- **REQUIREMENTS**:
**1.** Can you quote everything in the video classification write-up from "Three types of" down to "from grayscale frames."?
**2.** What comes next in the video classification write-up? Continue it from the point where it stops.

---- SELECTION

## 1. Introduction

Video classification is a fundamental problem in computer vision with
applications in action recognition, surveillance, sports analytics, and
human–computer interaction. The task involves assigning semantic labels to
video sequences by analyzing spatial and temporal information present across
frames.

This assignment presents a comparative study of classical and deep learning
approaches for video classification. Classical methods rely on hand-crafted
features combined with traditional machine learning algorithms, while modern
deep learning approaches learn spatiotemporal representations directly from
data.

The objective of this work is to analyze the evolution from classical to
deep learning–based video classification techniques and to understand the
trade-offs in terms of performance, interpretability, and computational cost.


## 2. Dataset Description

A subset of the HMDB51 dataset was used for this study. HMDB51 is a widely
used benchmark dataset for human action recognition, consisting of videos
from diverse real-world scenarios.

For this assignment, a binary classification task was formulated using the
following action classes:
- Walking
- Running

Each video is represented as a sequence of RGB frames stored in
class-specific folders. A reduced subset was chosen to ensure stable training
and evaluation under limited computational resources.


## 3. Methodology

### 3.1 Classical Video Classification Approach

The classical approach follows a traditional video analytics pipeline
consisting of feature extraction, feature aggregation, and classification
using machine learning algorithms.

#### 3.1.1 Feature Extraction

Three types of features were extracted from video frames:

- **Color Features:** RGB color histograms were computed to capture global
  color distribution across frames.
- **Texture Features:** Local Binary Pattern (LBP) descriptors were used to
  capture texture information from grayscale frames.
- **Motion Features:** Frame differencing was applied between consecutive
  frames to estimate motion intensity.

--------
---- DATASET EXCERPT

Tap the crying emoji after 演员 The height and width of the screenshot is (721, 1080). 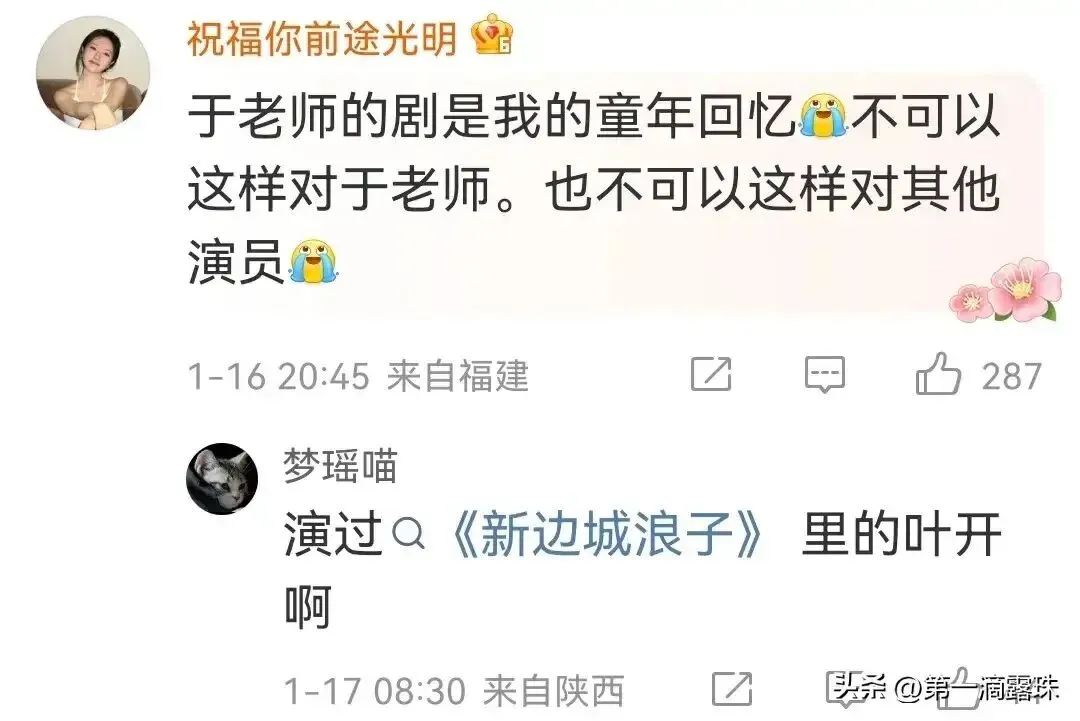coord(313,260)
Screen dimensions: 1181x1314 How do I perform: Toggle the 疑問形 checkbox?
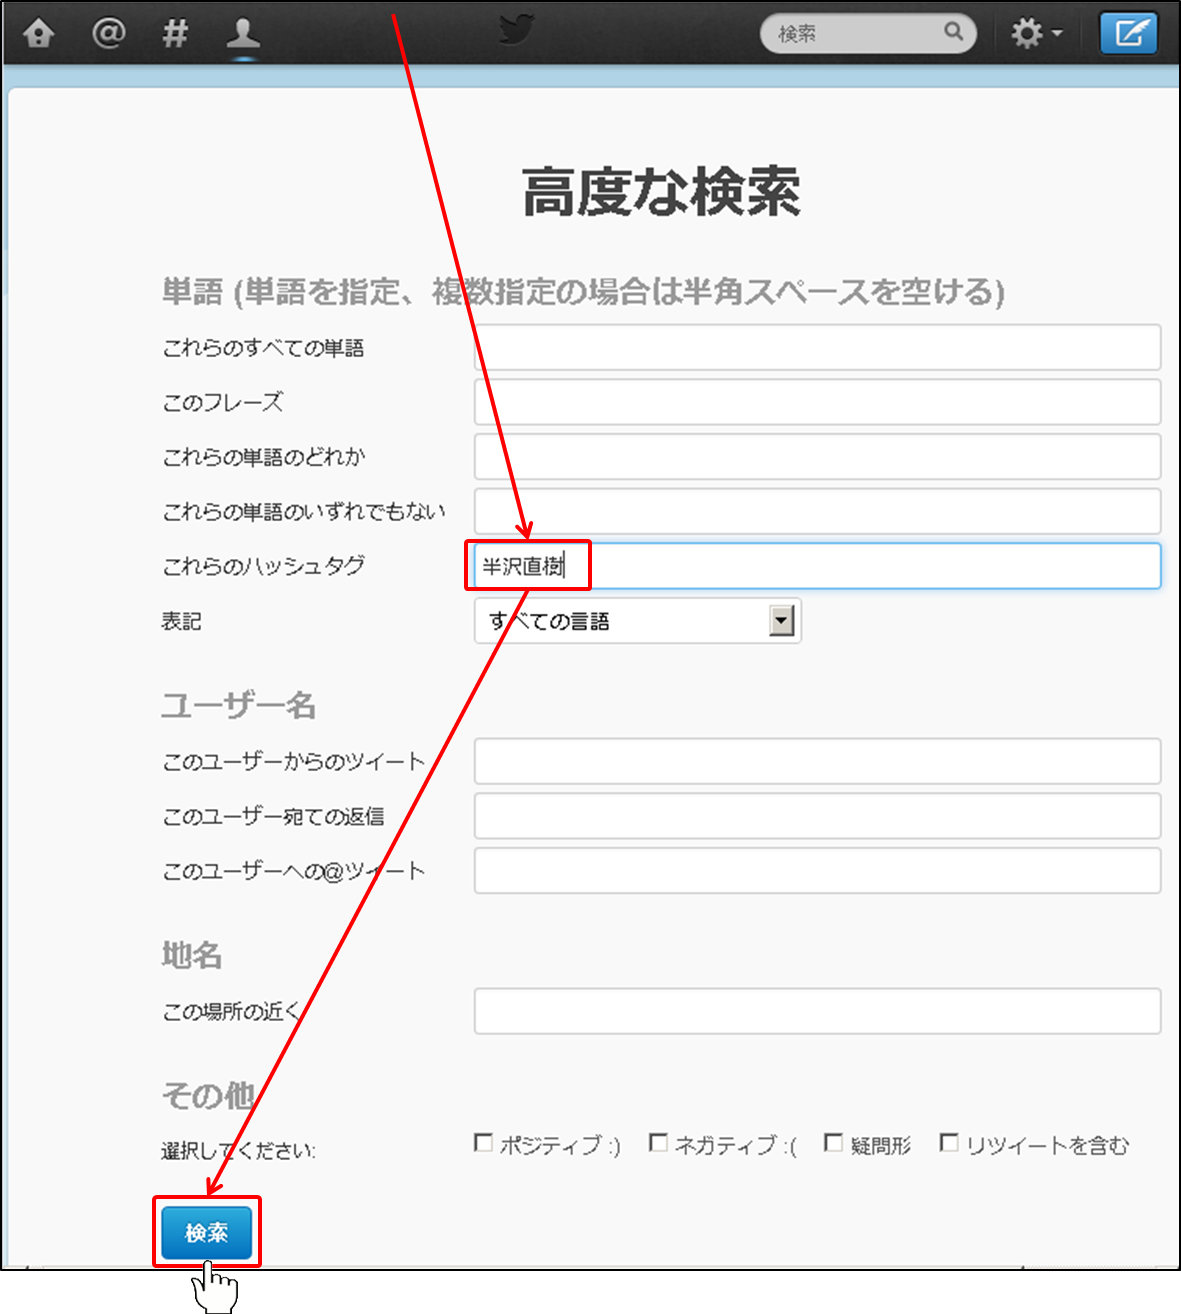(x=833, y=1142)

--------

- **PER-TASK OUTPUTS**:
**1.**
Three types of features were extracted from video frames:

- **Color Features:** RGB color histograms were computed to capture global
  color distribution across frames.
- **Texture Features:** Local Binary Pattern (LBP) descriptors were used to
  capture texture information from grayscale frames.

**2.**
Frame-level features were aggregated temporally using statistical measures
such as mean and standard deviation to form a single video-level feature
vector.


### 3.2 Deep Learning–Based Approach

Deep learning approaches were implemented to automatically learn
spatiotemporal representations from video data.

#### 3.2.1 2D CNN with Temporal Pooling

A pre-trained ResNet-18 model was used as a frame-level feature extractor.
Features from multiple frames were aggregated using temporal average pooling
to obtain a video-level representation. Transfer learning was employed by
initializing the model with ImageNet weights.

#### 3.2.2 3D Convolutional Neural Network

A lightweight 3D CNN was implemented to demonstrate joint spatial and
temporal feature learning using 3D convolutions. Due to computational and GPU
session constraints, this model was demonstrated architecturally with limited
evaluation rather than full-scale training.


## 4. Experimental Setup

The dataset was split into training and testing sets using an 80:20 ratio.
All video sequences were temporally normalized to a fixed number of frames
to enable batch processing.

For classical methods, features were standardized before training machine
learning models including Support Vector Machines, Random Forests, and
Logistic Regression.

For deep learning models, training was performed using the Adam optimizer
and cross-entropy loss. Due to computational constraints, limited epochs
were used for training.